A sequential control module, e.g., in the form of a shift register 32 with appropriate bias voltages is shown in Fig. 5. The sequential control module sequentially biases one of the isolation diodes on while maintaining all of the remaining diodes off so that the I-V converter amplifier measures only the current generated by the photodiode connected in series with the isolation diode biased in the on condition.
Specifically, the anode of the selected photodiode diode, e.g., Dp1, is switched to ground by the shift register in this example (as represented by switching element Sw1), for the period of the measurement. The shift register is loaded with a binary sequence that will have all the outputs in the high state except for the one output connected to the photodiode selected for measurement. Since the input of the I-V converter amplifier summing node 16a is at +2.0V, the isolation diode Ds1 is now forward biased, allowing the photocurrent from the photodiode Dp1 to flow into the I-V converter summing node. The other photodiodes, Dp2-Dpn, have their anodes switched to a +3.3 V source from the shift register 22 via switching elements Sw2 and Swn. This reverse biases the isolation or switching diodes Ds2-Dsn disconnecting the I-V converter summing node from photocurrent flowing in photodiodes Dp2 through Dpn.
After the AfD converter 20 has completed the conversion and sent the result to a digital processor or microcontroller 24, the shift register is loaded with a different binary sequence that will select the next photodiode for measurement.

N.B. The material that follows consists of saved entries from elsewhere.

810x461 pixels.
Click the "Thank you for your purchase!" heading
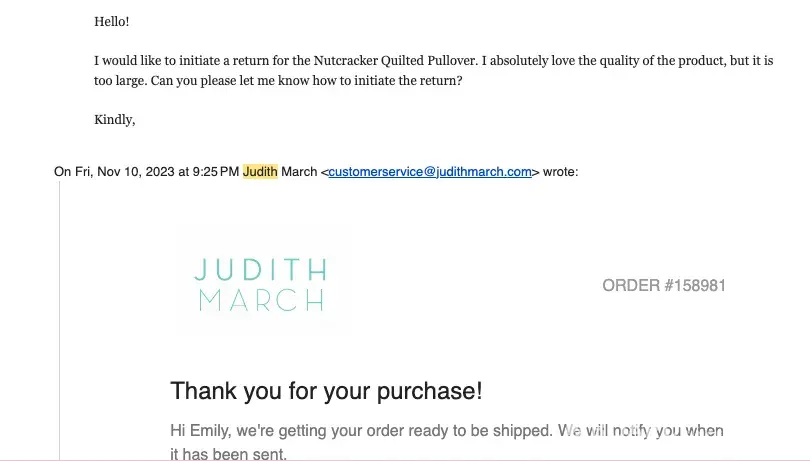pos(327,391)
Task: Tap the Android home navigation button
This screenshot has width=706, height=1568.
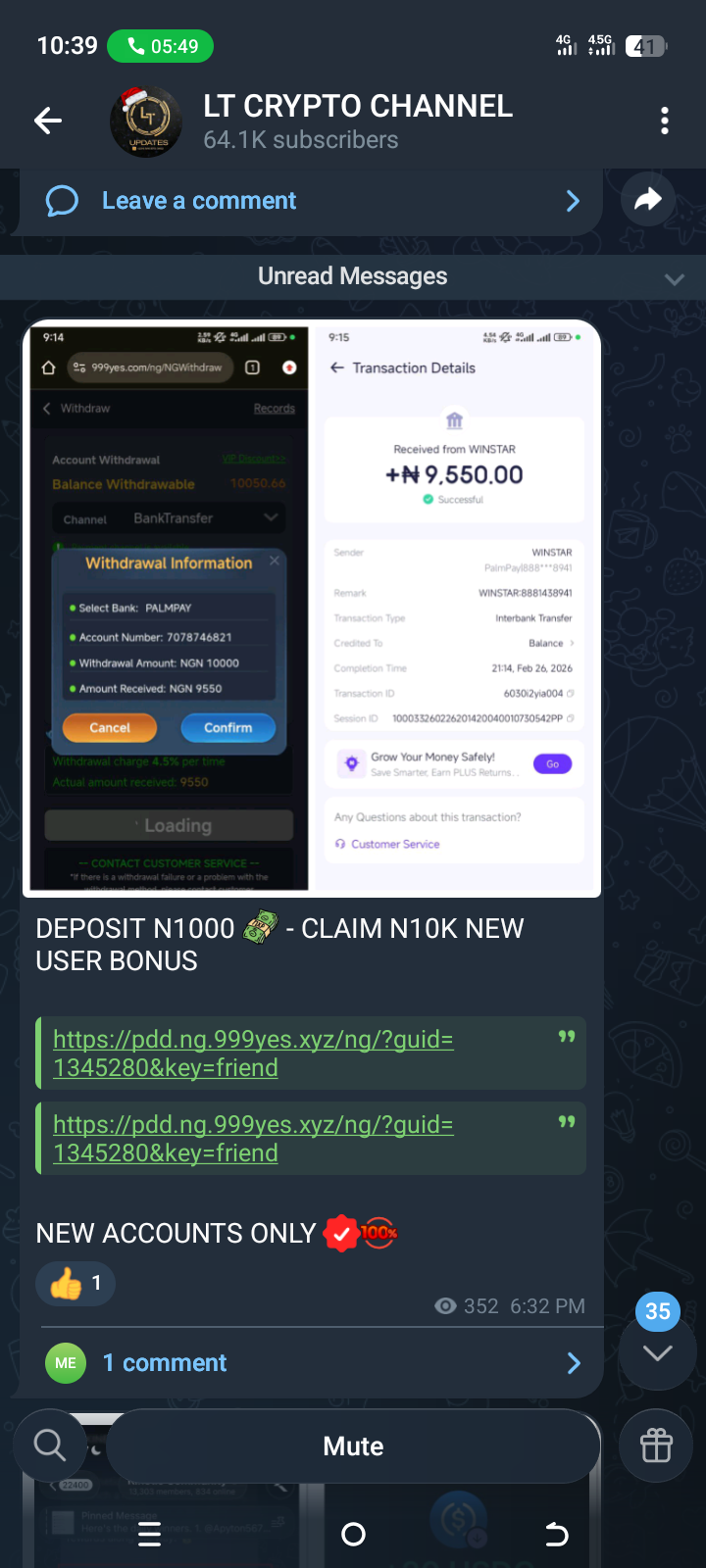Action: click(353, 1535)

The 4.0V bias voltage connection to the R4 resistor (113KΩ) and the 100KΩ resistor R3, sets the I-V converter amplifier output near ground without any photodiode current. While the number (n) of photodiodes connected to a single current measuring circuit may vary, I have found that one current measuring circuit, e.g., OPAMP 14 and related components of Fig. 5, will readily handle the current measurements from 48 photodiodes.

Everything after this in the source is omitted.